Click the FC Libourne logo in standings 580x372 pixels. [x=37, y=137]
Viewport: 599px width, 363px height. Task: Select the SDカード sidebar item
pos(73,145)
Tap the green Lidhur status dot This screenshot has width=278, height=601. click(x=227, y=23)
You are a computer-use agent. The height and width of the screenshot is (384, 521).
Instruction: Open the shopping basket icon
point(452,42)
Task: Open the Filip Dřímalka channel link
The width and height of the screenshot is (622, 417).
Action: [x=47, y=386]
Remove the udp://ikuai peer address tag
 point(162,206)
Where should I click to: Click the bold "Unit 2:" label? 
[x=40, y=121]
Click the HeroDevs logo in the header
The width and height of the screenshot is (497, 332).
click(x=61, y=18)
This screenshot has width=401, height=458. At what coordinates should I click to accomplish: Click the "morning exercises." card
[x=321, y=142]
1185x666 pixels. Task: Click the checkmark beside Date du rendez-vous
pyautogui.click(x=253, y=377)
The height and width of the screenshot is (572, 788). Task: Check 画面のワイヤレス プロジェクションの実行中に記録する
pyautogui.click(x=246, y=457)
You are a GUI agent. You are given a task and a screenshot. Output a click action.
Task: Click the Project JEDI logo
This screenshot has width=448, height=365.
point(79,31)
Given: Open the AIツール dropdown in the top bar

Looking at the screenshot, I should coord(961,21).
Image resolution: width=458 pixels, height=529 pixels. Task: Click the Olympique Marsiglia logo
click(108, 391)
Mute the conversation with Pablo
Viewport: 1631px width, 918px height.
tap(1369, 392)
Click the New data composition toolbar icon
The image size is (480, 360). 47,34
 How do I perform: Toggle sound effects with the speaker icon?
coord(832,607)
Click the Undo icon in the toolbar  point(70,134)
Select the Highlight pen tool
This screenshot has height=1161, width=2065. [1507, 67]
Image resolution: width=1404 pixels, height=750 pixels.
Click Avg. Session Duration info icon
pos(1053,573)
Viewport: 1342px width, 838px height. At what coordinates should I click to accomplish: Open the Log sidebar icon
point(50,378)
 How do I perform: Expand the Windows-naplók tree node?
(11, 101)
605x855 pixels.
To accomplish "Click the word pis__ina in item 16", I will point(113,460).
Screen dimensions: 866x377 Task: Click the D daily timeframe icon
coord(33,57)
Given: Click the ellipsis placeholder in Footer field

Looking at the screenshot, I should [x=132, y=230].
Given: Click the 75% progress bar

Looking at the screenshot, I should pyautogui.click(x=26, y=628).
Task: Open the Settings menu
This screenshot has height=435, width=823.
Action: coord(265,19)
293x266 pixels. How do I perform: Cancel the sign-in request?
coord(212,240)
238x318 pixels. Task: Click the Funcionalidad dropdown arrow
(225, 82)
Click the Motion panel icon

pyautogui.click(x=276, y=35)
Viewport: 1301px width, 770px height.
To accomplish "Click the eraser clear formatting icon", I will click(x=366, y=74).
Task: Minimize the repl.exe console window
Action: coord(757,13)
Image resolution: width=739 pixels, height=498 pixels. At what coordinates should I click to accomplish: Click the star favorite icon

WHAT THE EXERCISE ASKS
Please extract the rows above, repeating them line for line, starting at the line that contains "Given: Click the ellipsis" and ending after the line that contains "pyautogui.click(x=276, y=35)".

RESPONSE TO THE EXERCISE
Given: Click the ellipsis placeholder in Footer field

Looking at the screenshot, I should [x=132, y=230].
Given: Click the 75% progress bar

Looking at the screenshot, I should pyautogui.click(x=26, y=628).
Task: Open the Settings menu
This screenshot has height=435, width=823.
Action: coord(265,19)
293x266 pixels. How do I perform: Cancel the sign-in request?
coord(212,240)
238x318 pixels. Task: Click the Funcionalidad dropdown arrow
(225, 82)
Click the Motion panel icon

pyautogui.click(x=276, y=35)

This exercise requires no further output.